You’ll grow with the team, expanding from data-centric responsibilities into world-class applied AI science.
What you’ll do:
- Experimentation: Collaborate with engineers and product teams to design, implement, and analyze online A/B tests to measure product impact.
- Analytics & Reporting: Design dashboards, run analyses, and provide clear reporting to inform product and research decisions.
- Model Fine-Tuning: Gain hands-on experience with large language models by applying fine-tuning techniques (e.g., supervised fine-tuning, parameter-efficient methods) to improve model performance in healthcare-specific tasks.
- Model Deployment: Support the engineering team in deploying models into production environments, ensuring scalability, reliability, and integration with our clinical workflows.
- Model Personalisation: Explore approaches for adapting models to specific user needs, such as personalization, domain adaptation, and context-aware inference to enhance clinician productivity and patient care.

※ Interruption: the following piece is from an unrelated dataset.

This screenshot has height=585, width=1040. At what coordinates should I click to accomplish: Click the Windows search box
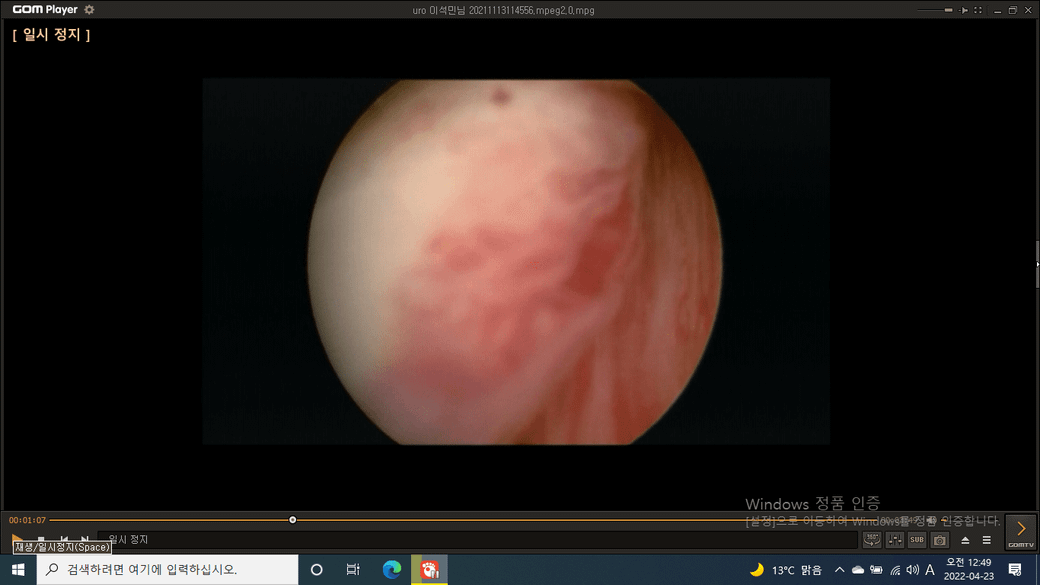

- Collaboration: Partner with data, engineering, product, and medical knowledge teams to align data and model work with Heidi’s mission in healthcare AI.
- Continuous Learning: Stay up-to-date with emerging AI and ML research, and grow your expertise from data-focused tasks to advanced model science.
What we will look for:
- A background as a Data Scientist (or similar role) with strong skills in Python, SQL, and modern data tooling.
- Demonstrated experience in data analysis, experimentation (A/B testing), and building dashboards or reporting systems.
- Solid programming and software engineering skills: ability to write clean, efficient, and maintainable code that can scale into production systems.
- Good understanding of large language models (LLMs) and transformer architectures—you know how they work under the hood and are motivated to deepen this knowledge further.
- An interest and motivation to deepen technical expertise in AI/ML—particularly in areas like model fine-tuning, deployment, and personalization.
- A solid foundation in statistics, probability, and data-driven decision-making.
- Strong problem-solving skills with the ability to move from vague questions to well-structured experiments and insights.
- Curiosity, adaptability, and a growth mindset: you’re eager to bridge the gap between data science and AI engineering.
Bonus:
- Experience with machine learning workflows (e.g., training or evaluating models, working with ML pipelines).
- Familiarity with deep learning frameworks (PyTorch or TensorFlow).
- Prior exposure to healthcare data or applications.